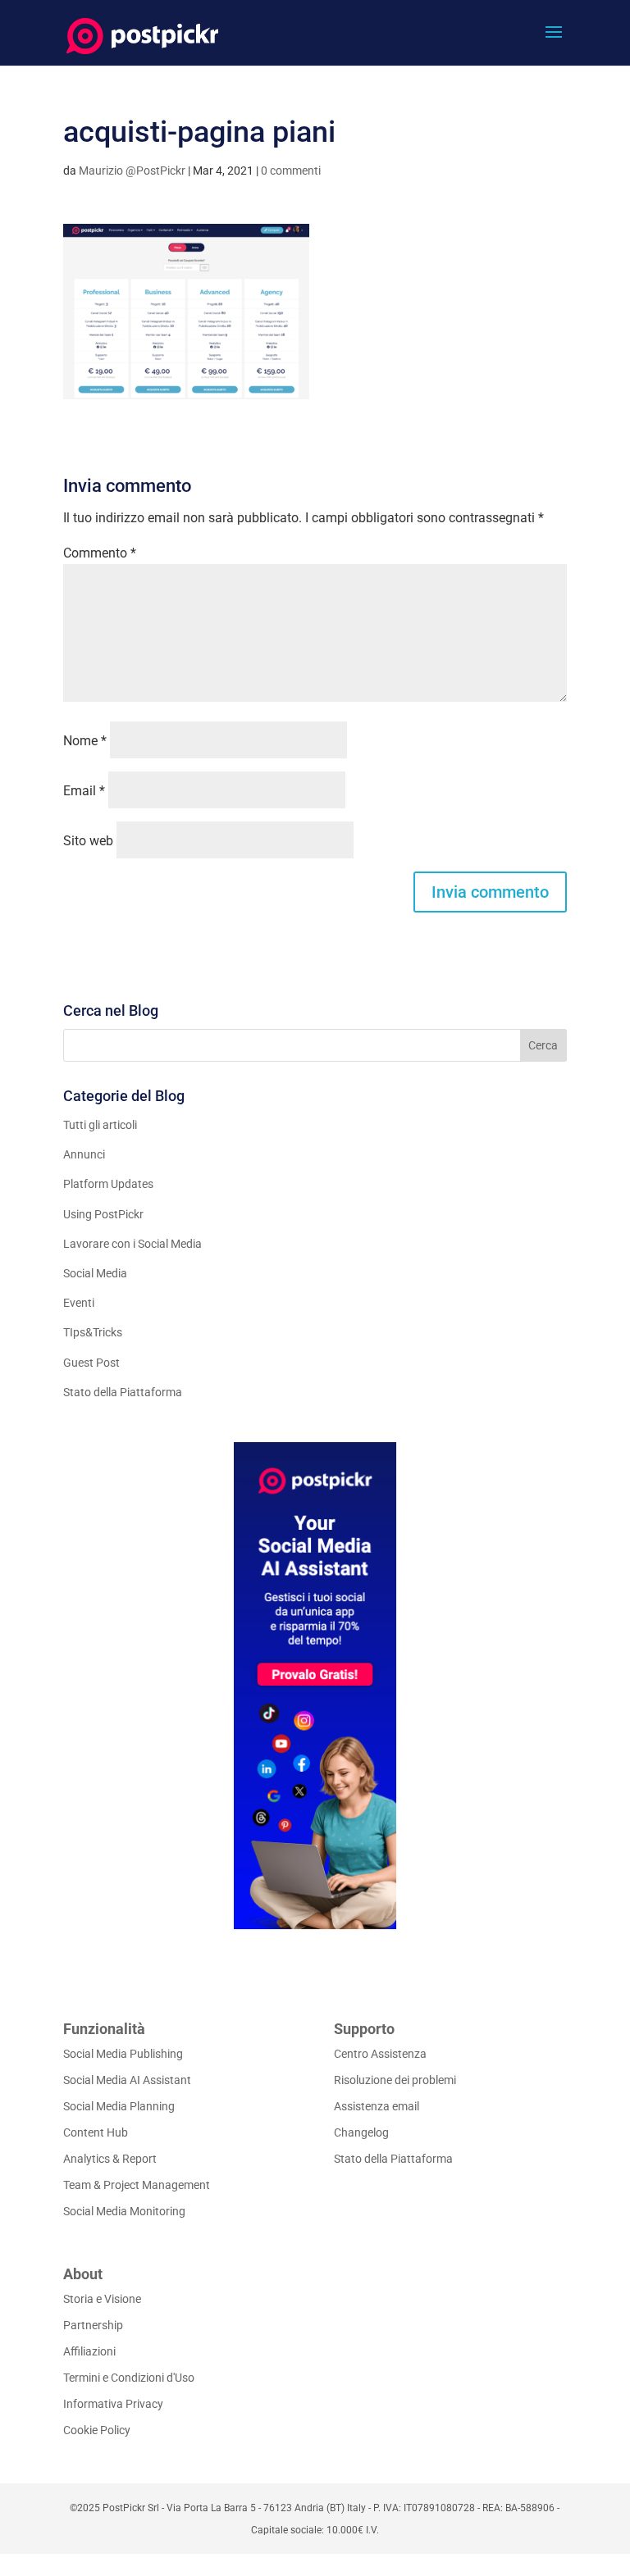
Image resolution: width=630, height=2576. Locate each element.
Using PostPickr (103, 1214)
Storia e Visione (102, 2298)
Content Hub (95, 2132)
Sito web (88, 841)
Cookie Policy (96, 2430)
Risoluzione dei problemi (395, 2080)
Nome (85, 741)
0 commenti (291, 170)
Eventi (78, 1302)
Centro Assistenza (380, 2053)
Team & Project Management (136, 2184)
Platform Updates (108, 1183)
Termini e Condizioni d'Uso (128, 2377)
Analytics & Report (110, 2158)
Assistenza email (376, 2106)
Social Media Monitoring (124, 2211)
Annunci (84, 1154)
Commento (99, 553)
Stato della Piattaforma (122, 1392)
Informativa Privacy (113, 2403)
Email (84, 791)
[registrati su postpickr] (315, 1685)
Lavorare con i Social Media (132, 1243)
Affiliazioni (89, 2351)
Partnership (93, 2325)
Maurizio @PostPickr (132, 170)
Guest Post (91, 1362)
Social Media (95, 1273)
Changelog (361, 2132)
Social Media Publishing (123, 2053)
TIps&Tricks (92, 1332)
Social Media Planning (119, 2106)
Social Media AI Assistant (127, 2080)
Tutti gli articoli (100, 1124)
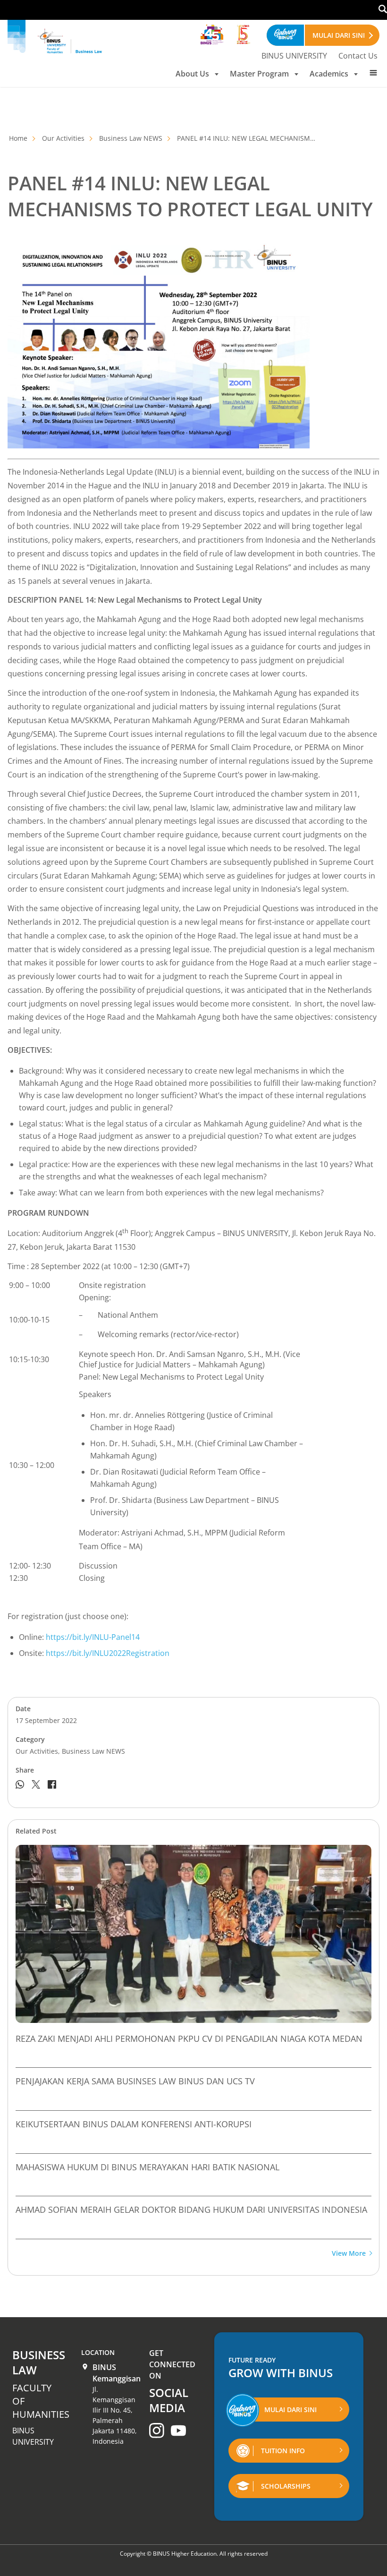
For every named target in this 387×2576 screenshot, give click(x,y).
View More (349, 2254)
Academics (329, 73)
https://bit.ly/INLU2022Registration (107, 1653)
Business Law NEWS (130, 138)
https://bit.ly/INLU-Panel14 (93, 1637)
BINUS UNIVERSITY (294, 56)
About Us (192, 73)
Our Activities (63, 138)
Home (18, 138)
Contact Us (358, 56)
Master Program (259, 73)
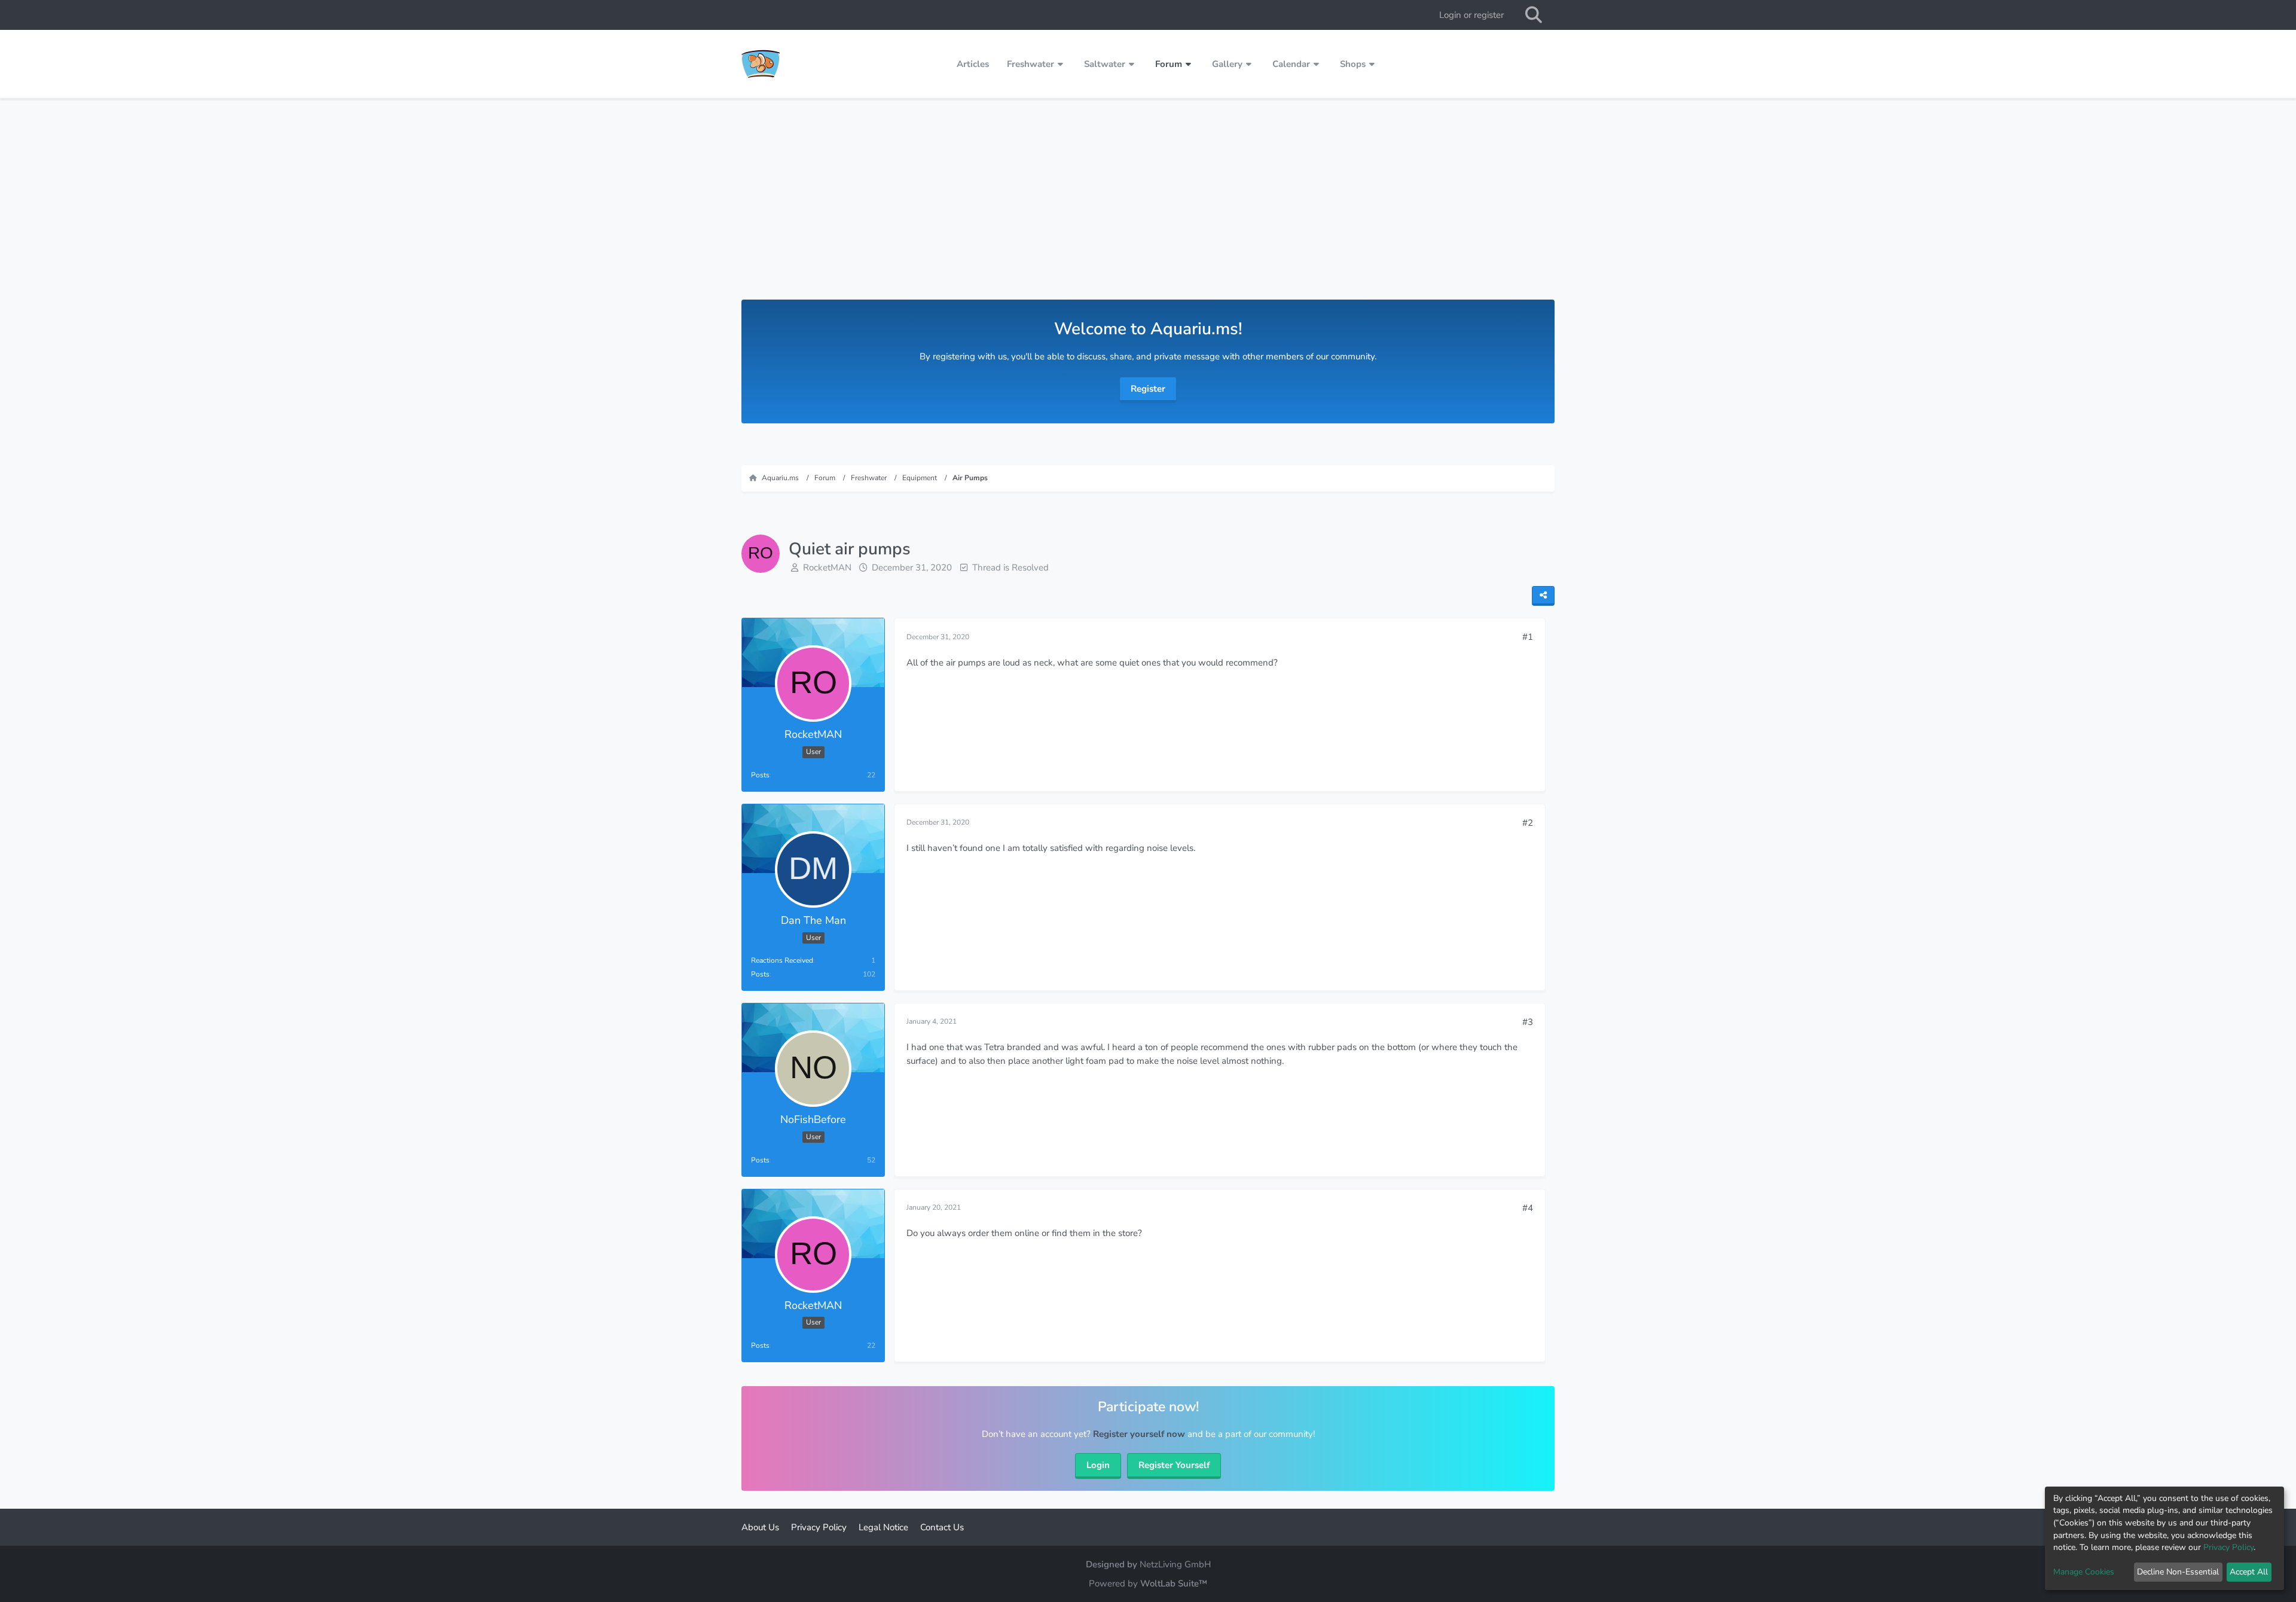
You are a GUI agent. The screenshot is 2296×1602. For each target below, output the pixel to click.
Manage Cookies (2083, 1571)
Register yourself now (1139, 1434)
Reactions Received (782, 960)
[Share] (1543, 596)
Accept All (2249, 1571)
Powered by (1148, 1583)
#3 (1527, 1022)
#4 (1527, 1208)
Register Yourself (1174, 1465)
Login (1098, 1465)
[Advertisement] (1148, 210)
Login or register (1471, 15)
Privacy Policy (2228, 1547)
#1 (1527, 637)
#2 (1527, 823)
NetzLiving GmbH (1175, 1564)
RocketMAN (827, 567)
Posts (760, 775)
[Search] (1534, 15)
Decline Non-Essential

WHAT THE TASK REQUIRES: Please output exactly the lines from the line containing "Maurizio @PostPickr (132, 170)" through the last line of the records above, both included, and leave out any pictures.

EXERCISE SOLUTION:
Maurizio @PostPickr (132, 170)
Guest Post (91, 1362)
Social Media (95, 1273)
Changelog (361, 2132)
Social Media Publishing (123, 2053)
TIps&Tricks (92, 1332)
Social Media Planning (119, 2106)
Social Media AI Assistant (127, 2080)
Tutti gli articoli (100, 1124)
For every named target in this 387×2576 screenshot, give click(x,y).
View More (349, 2254)
Academics (329, 73)
https://bit.ly/INLU2022Registration (107, 1653)
Business Law NEWS (130, 138)
https://bit.ly/INLU-Panel14 (93, 1637)
BINUS UNIVERSITY (294, 56)
About Us (192, 73)
Our Activities (63, 138)
Home (18, 138)
Contact Us (358, 56)
Master Program (259, 73)
You are a GUI agent. The screenshot is 2296×1602. For each target below, output the pixel to click.
Manage Cookies (2083, 1571)
Register yourself now (1139, 1434)
Reactions Received (782, 960)
[Share] (1543, 596)
Accept All (2249, 1571)
Powered by (1148, 1583)
#3 (1527, 1022)
#4 (1527, 1208)
Register Yourself (1174, 1465)
Login (1098, 1465)
[Advertisement] (1148, 210)
Login or register (1471, 15)
Privacy Policy (2228, 1547)
#1 (1527, 637)
#2 (1527, 823)
NetzLiving GmbH (1175, 1564)
RocketMAN (827, 567)
Posts (760, 775)
[Search] (1534, 15)
Decline Non-Essential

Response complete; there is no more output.